* **TEXTE SÉLECTIONNÉ**:
################
Koh Lanta en milieu urbain

Cette semaine Ophélie a regardé Koh Lanta Malaisie et cela l’a profondément affectée; dans sa chronique elle nous raconte un épisode du quotidien qui pourrait être tiré de la nouvelle saison de l’émission – les décors paradisiaques et les gens en slip en moins.

?AH ! Misère sociale, misère affective, misère culturelle ! Je pourrais vous narrer toutes les embûches et les détours qui ont jeté mon noble séant sur le tissu douillet du canapé en cette soirée du vendredi deux novembre mais ce ne serait qu’une accumulation de prétextes malhonnêtes.

J’ai regardé Koh Lanta.

J’aurais pu lire Zola, vous écrire une superbe chronique acide et assassine, regarder un film d’avant (à l’époque où l’époque n’avait pas de couleurs). J’aurais pu faire quelque chose d’utile pour l’humanité (ou faire le ménage) mais non, j’ai dépucelé mon innocent regard devant la lucarne vicieuse de TF1.
################
* **DONNÉES EXTRAITES**:
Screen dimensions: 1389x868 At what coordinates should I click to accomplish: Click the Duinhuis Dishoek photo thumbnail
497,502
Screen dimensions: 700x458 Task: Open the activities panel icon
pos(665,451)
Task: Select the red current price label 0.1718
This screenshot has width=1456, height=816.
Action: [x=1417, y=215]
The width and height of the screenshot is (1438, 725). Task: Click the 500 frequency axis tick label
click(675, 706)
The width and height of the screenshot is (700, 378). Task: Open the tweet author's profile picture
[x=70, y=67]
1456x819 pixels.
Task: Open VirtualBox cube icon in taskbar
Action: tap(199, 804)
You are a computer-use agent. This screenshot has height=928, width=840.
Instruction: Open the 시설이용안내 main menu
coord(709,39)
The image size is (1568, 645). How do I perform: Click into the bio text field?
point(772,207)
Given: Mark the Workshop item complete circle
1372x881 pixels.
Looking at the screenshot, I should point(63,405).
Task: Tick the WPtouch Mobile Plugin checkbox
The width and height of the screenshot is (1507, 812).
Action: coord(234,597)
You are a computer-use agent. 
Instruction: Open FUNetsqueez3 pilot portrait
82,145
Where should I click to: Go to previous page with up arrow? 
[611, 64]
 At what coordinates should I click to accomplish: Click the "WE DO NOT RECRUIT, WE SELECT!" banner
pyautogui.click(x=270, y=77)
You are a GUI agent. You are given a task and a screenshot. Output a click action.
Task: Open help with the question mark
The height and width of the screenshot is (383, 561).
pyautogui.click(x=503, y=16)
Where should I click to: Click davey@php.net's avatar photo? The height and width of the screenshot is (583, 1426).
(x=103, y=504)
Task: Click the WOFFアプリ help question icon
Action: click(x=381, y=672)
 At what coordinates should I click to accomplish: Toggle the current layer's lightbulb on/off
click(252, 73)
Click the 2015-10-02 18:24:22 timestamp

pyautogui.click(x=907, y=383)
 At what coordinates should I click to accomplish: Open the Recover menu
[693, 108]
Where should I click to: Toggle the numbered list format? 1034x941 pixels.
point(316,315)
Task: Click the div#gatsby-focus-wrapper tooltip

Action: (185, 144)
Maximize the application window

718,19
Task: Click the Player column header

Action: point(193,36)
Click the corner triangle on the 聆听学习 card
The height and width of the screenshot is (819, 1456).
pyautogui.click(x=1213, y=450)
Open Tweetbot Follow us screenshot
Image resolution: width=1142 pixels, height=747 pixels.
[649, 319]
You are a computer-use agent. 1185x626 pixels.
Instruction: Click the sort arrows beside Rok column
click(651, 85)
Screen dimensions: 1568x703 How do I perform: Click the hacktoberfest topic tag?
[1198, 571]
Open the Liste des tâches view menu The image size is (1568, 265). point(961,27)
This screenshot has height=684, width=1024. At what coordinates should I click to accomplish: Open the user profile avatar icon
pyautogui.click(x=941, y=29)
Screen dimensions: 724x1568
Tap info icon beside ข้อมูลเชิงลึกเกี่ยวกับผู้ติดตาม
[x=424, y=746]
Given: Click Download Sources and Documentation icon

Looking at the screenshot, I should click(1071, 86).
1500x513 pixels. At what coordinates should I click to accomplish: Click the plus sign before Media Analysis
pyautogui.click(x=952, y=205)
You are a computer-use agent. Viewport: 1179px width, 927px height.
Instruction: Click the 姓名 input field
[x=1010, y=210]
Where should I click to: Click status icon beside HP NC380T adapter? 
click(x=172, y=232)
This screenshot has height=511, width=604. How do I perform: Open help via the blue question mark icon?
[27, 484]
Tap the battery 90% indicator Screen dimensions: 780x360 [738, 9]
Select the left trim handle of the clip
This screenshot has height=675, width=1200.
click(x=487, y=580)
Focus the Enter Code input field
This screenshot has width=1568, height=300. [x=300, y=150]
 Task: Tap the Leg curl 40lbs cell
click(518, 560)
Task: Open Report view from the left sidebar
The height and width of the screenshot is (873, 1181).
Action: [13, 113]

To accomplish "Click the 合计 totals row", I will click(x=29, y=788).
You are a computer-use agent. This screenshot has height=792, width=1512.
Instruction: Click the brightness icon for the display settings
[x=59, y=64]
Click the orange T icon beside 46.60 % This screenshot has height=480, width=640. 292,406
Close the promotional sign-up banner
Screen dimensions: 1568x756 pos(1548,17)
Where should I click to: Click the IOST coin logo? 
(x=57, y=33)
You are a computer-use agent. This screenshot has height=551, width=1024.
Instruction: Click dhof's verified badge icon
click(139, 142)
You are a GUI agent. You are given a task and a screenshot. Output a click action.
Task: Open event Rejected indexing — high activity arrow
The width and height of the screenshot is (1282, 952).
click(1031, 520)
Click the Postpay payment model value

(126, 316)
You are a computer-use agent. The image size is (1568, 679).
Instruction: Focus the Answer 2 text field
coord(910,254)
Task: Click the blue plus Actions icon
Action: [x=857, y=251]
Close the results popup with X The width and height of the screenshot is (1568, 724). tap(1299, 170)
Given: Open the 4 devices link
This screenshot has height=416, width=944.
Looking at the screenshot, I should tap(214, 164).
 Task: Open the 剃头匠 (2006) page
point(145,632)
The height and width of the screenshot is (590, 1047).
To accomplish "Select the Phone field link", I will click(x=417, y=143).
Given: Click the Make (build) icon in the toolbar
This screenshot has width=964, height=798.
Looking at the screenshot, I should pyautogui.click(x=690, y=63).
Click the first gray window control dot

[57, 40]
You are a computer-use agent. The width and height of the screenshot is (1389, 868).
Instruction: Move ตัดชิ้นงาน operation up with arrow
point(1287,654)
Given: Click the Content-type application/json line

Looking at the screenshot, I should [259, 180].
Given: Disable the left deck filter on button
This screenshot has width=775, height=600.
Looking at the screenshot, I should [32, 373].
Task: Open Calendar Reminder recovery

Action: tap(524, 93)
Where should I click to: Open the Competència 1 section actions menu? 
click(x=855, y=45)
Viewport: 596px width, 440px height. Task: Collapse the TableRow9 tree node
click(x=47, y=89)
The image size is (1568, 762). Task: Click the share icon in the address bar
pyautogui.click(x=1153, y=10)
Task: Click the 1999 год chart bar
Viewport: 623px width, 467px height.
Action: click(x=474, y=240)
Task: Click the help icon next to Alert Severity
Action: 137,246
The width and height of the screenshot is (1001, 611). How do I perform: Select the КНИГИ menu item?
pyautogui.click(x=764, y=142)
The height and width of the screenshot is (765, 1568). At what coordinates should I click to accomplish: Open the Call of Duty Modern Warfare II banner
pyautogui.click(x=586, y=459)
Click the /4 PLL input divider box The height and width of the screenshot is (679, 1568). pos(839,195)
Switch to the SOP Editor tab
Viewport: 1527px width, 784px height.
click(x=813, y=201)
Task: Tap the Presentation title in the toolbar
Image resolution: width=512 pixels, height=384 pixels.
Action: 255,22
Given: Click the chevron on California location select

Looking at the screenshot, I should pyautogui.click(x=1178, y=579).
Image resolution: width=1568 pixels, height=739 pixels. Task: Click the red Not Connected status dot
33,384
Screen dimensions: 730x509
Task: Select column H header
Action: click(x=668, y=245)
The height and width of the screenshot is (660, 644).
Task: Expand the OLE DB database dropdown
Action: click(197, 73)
################
* **CONSIGNES À SUIVRE**:
[1] Résumez en deux phrases la chronique sur Koh Lanta.
[2] Reproduisez à l'identique le passage de la chronique sur Koh Lanta qui commence par les mots comprenant « Cette semaine Ophélie » et se termine par « regardé Koh Lanta. ».
[3] Rédigez la suite de la chronique sur Koh Lanta à partir de sa dernière phrase.

* **RÉPONSES AUX CONSIGNES**:
[1] Après avoir regardé Koh Lanta Malaisie, Ophélie raconte dans sa chronique un épisode du quotidien qui pourrait être tiré de la nouvelle saison de l'émission. Elle avoue avoir passé la soirée du vendredi deux novembre sur le canapé devant Koh Lanta, sur TF1, alors qu'elle aurait pu lire Zola, écrire une chronique ou faire quelque chose d'utile.

[2]
Cette semaine Ophélie a regardé Koh Lanta Malaisie et cela l’a profondément affectée; dans sa chronique elle nous raconte un épisode du quotidien qui pourrait être tiré de la nouvelle saison de l’émission – les décors paradisiaques et les gens en slip en moins.

?AH ! Misère sociale, misère affective, misère culturelle ! Je pourrais vous narrer toutes les embûches et les détours qui ont jeté mon noble séant sur le tissu douillet du canapé en cette soirée du vendredi deux novembre mais ce ne serait qu’une accumulation de prétextes malhonnêtes.

J’ai regardé Koh Lanta.

[3]
Je ne suis pas une grande consommatrice de télé-poubelle (aussi appelée télé-réalité bien que tout le monde sache que si la réalité est effectivement pathétique elle n’a rien de commun avec cet ersatz pailleté – elle est bien pire que cela). Je disais donc que, sans bien comprendre les causes et les conséquences, j’aime à regarder Koh Lanta chaque année.

Koh Lanta est une émission thérapeutique pour bien des raisons, je pousserai même la mauvaise foi jusqu’à dire qu’elle est un formidable laboratoire d’étude des petites lâchetés humaines. Le premier épisode de la saison est toujours excessivement savoureux car il brosse le portrait d’une vingtaine de nouveaux candidats dont la motivation n’égale que la sournoiserie et l’arrivisme dont ils sauront faire preuve.

Cette année j’ai repéré quelques champions :

– Philippe, 41 ans : « il s’entraîne depuis 10 ans pour gagner Koh Lanta » nous assure la voix off. Effectivement nous le voyons dans son jardin en train de fabriquer des harpons en bambou. Employé d’usine, Philippe ne compte pas ses heures et ne prend jamais de vacances – c’est un brave parmi les braves.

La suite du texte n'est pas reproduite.